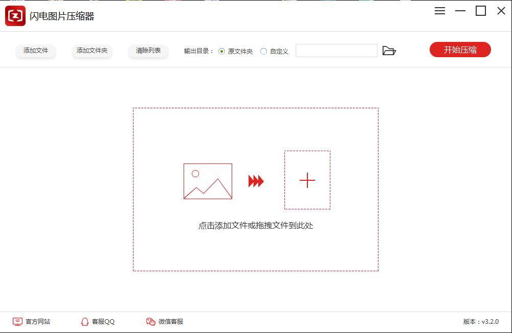Click the red fast-forward arrows in drop zone

tap(256, 180)
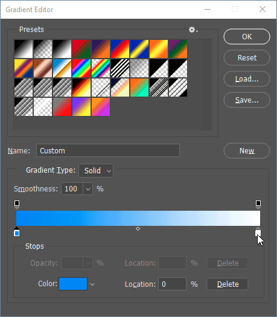Open the Gradient Type Solid dropdown
Image resolution: width=277 pixels, height=317 pixels.
click(x=96, y=171)
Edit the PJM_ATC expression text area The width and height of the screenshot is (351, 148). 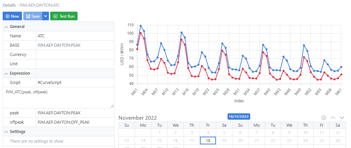click(x=58, y=97)
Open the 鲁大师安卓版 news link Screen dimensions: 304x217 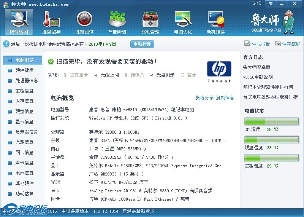pos(257,67)
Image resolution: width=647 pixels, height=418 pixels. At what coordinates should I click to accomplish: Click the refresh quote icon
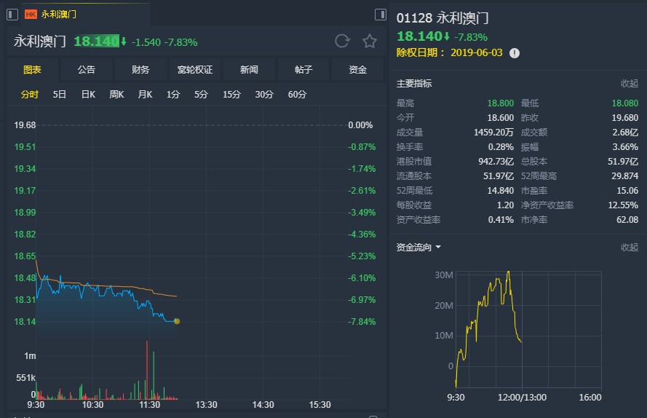[x=342, y=42]
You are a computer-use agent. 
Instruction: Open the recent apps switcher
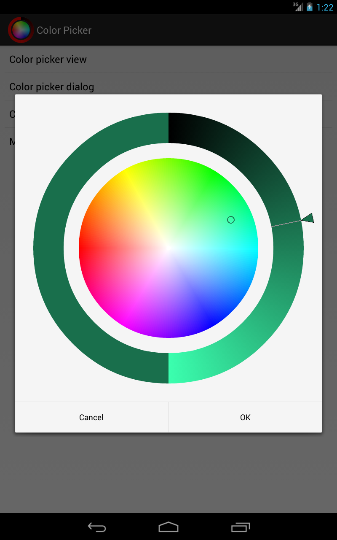pos(241,527)
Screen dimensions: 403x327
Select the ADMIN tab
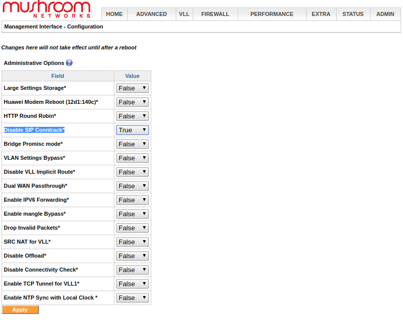click(x=385, y=14)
---
§ **Work item**
The task requires restating verbatim the lines from the one that holds "Image resolution: width=647" through the end of the listing, both ends counted, and no pictures.

§ **The completed task**
Image resolution: width=647 pixels, height=418 pixels. At what coordinates should I click to accomplish: Click the refresh quote icon
[x=342, y=42]
You are a computer-use agent. 
Instruction: Open the recent apps switcher
pos(241,527)
Screen dimensions: 403x327
Select the ADMIN tab
click(x=385, y=14)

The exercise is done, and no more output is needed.